Yeah, Lissette!"True knowledge is manifested in a change in behavior."
If the CAA wants to quibble about the appropriateness of therapies that focus on "changes in behavior" I will be in the thick of voices who are demanding a change in behavior from them to demonstrate that they have true knowledge of this illness.
Thanks for the reply, rebecca1995.tomk:
But just to clarify what Fred Friedberg is saying. He is recommending graded activity for *all* the patients (1/4) who are least active. The fact is that many of these too might be doing too much. My glands swell up later if I walk relatively short distances. My ceiling is a lot lower than other people's (it wasn't always this way - I was mildly affected for the first few years). What the severely affected need more than most is support - but what Fred Friedberg is saying is jeopardising people getting this.

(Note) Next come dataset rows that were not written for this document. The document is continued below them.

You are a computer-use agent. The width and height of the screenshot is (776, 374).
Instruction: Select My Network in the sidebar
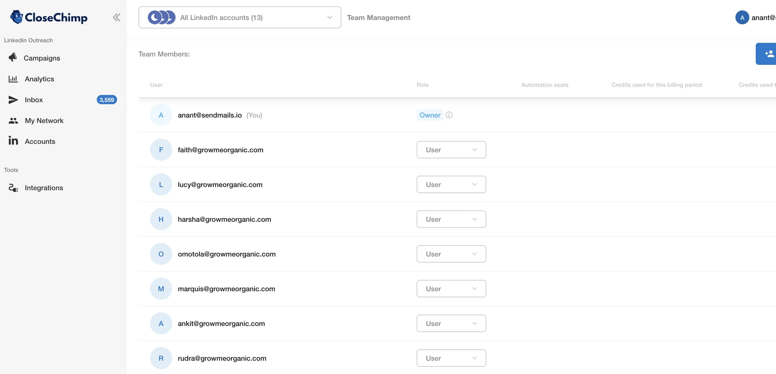point(44,120)
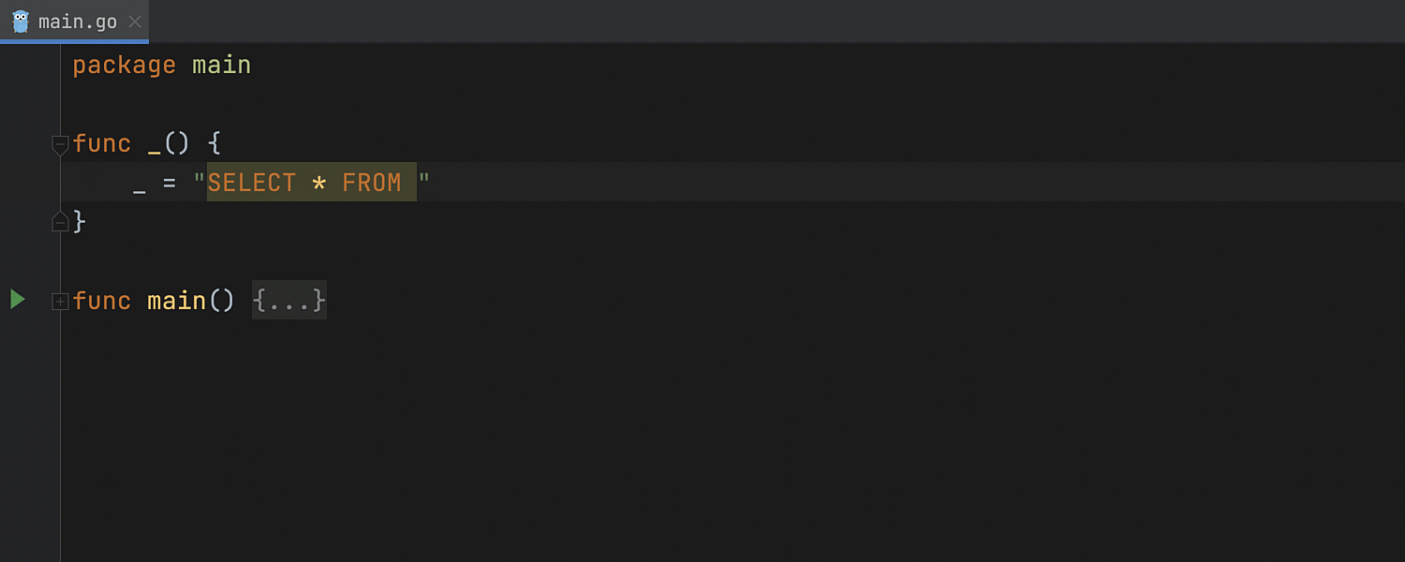Select the main.go editor tab
This screenshot has width=1405, height=562.
click(78, 22)
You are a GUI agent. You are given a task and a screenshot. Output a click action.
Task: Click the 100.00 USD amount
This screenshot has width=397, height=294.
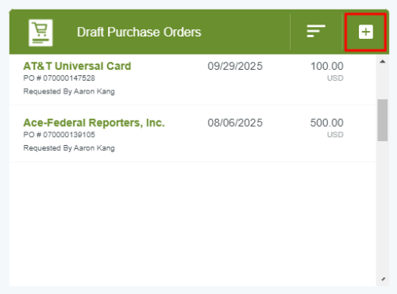coord(327,71)
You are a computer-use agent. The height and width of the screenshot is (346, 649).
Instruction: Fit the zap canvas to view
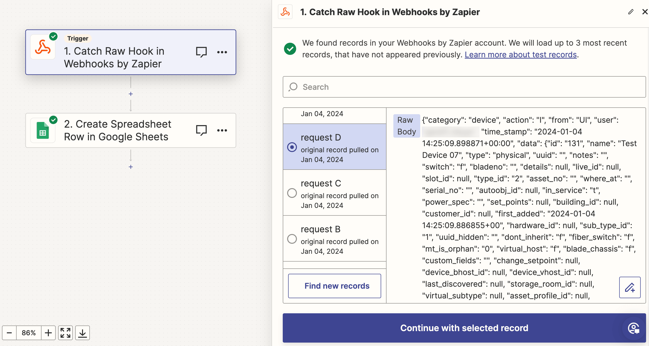(x=65, y=333)
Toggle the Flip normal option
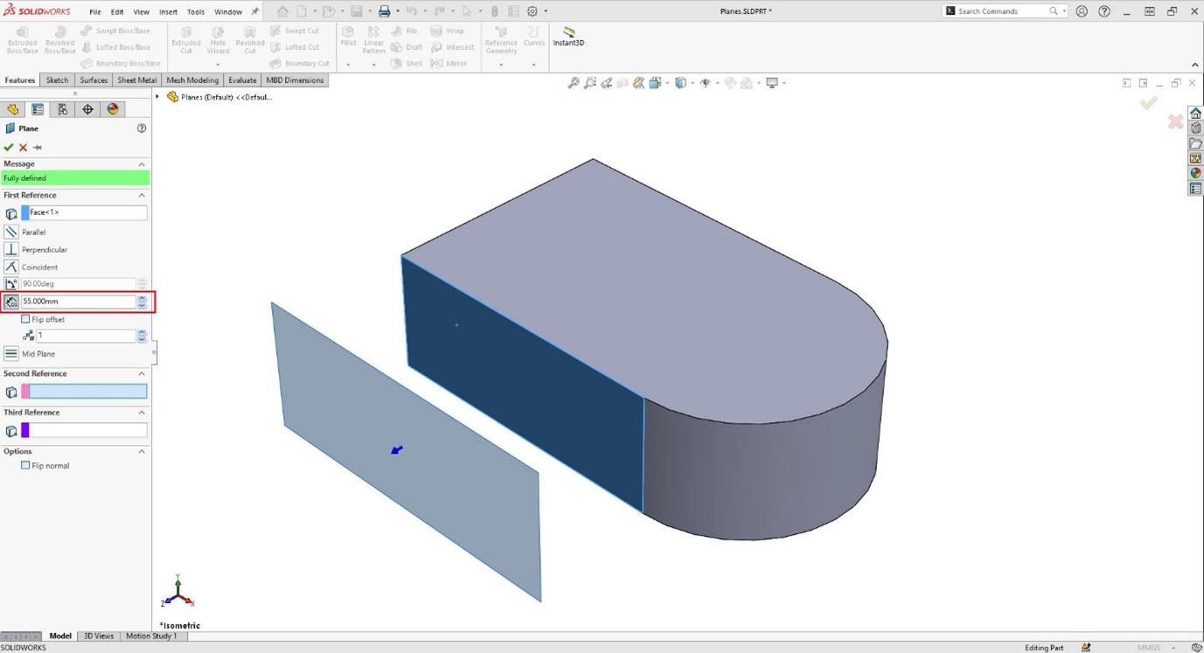This screenshot has height=653, width=1204. 25,465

Freak-out time. Why is Fred Friedberg saying this???
I'm not going to devote one more iota of energy to explaining how wrong and harmful this attitude is. See. All. My. Previous. Posts.
Frankly, this is the problem with having psychologists and psychiatrists running the major organizations.
What I love about the WPI is how they haven't been afraid to go head to head with the psychiatric lobby, instead of kowtowing, like so many of our advocacy groups.